From the article “The Era of Cloud Computing” by Quentin Hardy, Cloud Computing is “an airy term for real systems of cleverly networked computers, [it] powers thousands of mobile games, workplace software programs and advanced research projects.” Hardy’s explanation is great because it’s to the point and accurate.
The academic publication “The Ethics of Cloud Computing” brings up several great ethical concerns. The first is control. The authors of the publication describe this as data having many different access points, making it impossible to pin the consequences to a single individual if the action taken is in the environment of a networked organization. It is very difficult to have control over who accesses data when so many contractors and employees all work on the same projects. Another great concern is accountability. Accountability is extremely difficult because records have to be kept on every action that was performed with relevance to the cloud, incase a malicious action occurred. If a malicious act occurs, then someone can investigate, but cloud computing is moving so fast that most people haven’t considered all the regulations that need to be put into place.

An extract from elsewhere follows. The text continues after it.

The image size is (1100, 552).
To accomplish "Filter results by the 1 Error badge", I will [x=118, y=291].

Another great worry is the ownership of the data. Since people store data on Google Drive or Dropbox (and other platforms), who owns that data? It is meant to be considered private, but are third parties able to obtain this data? With cloud computing also comes the spreadability of data. Copyright material, now more than ever, is easily available with a quick search on the internet. Some of the last concerns, monopolies and privacy, are the most important. A monopoly on data storage can be ethically troubling because monopolies almost always take advantage of their position and would make it difficult to change platforms. Privacy is the most troubling part of cloud computing because of all the people that have extremely private information that is stored on a server, which can all be exposed if a password is stolen.

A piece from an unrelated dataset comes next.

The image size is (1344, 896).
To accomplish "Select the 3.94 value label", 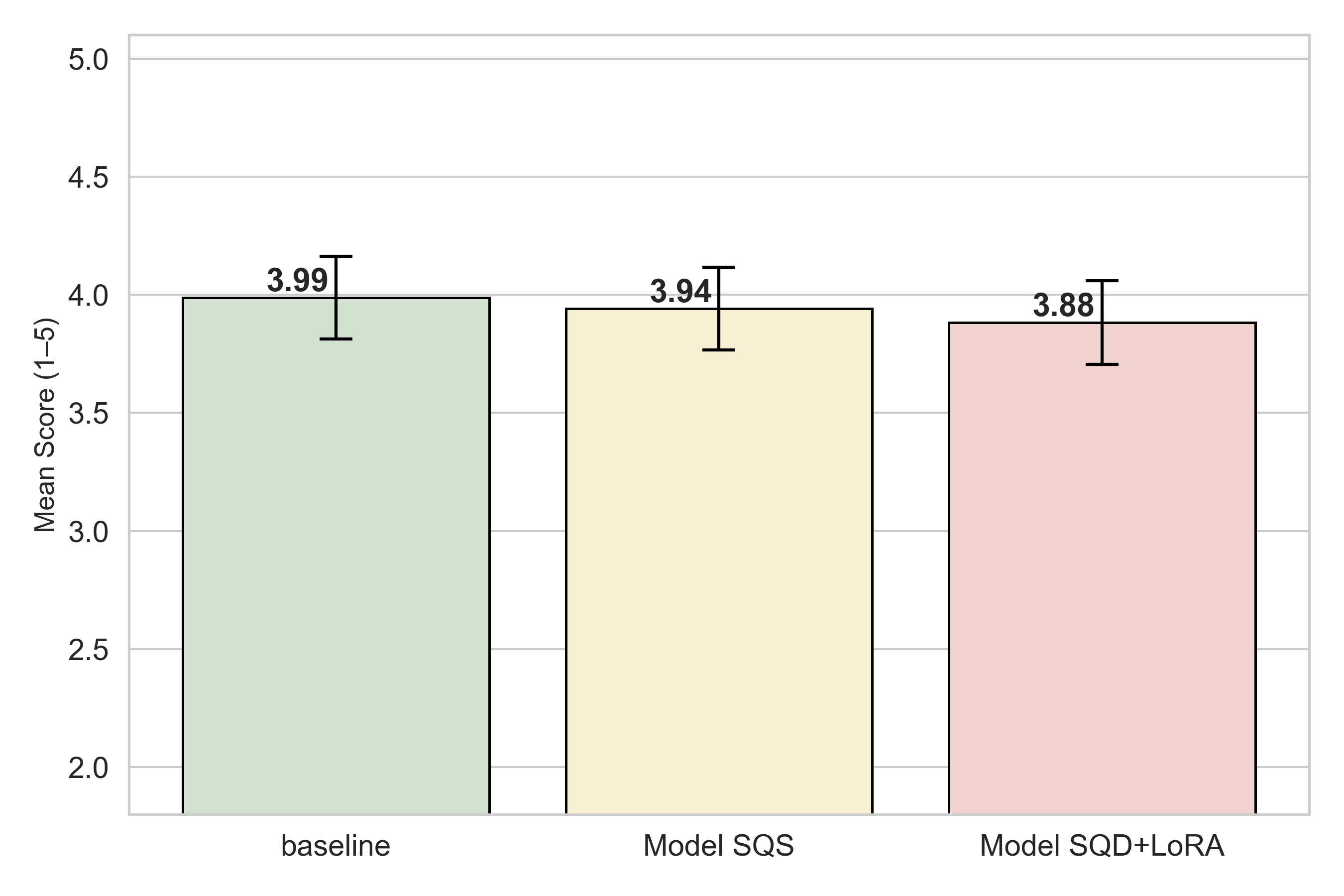I will (680, 291).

There are so many advantages to the cloud. The first is using a backend database service. I used Parse for developing an Android application. This was a great service because I did not have to deal with any backend issues, it was all handled by Parse. Parse worked very well with Android, and I was easily able to store locations in the database, and then query the database to retrieve all locations stored by other users. I have never setup a server, which would have been very difficult to handle the same functions that Parse could handle. I do plan on using cloud computing platforms such as Parse and Firebase because their service is much cheaper and more reliable than me setting up my own server.
The Android application was meant to be open source, so it’s not a big deal that people see what’s in the database, but this is a potential problem from a consumer’s point of view. As a consumer, I would not want a worker at a company knowing what information is stored in database, especially if it is supposed to be confidential information. Although someone shouldn’t have to worry about Parse, or another cloud service being hacked, it is more of an issue of the third party using that cloud service being hacked.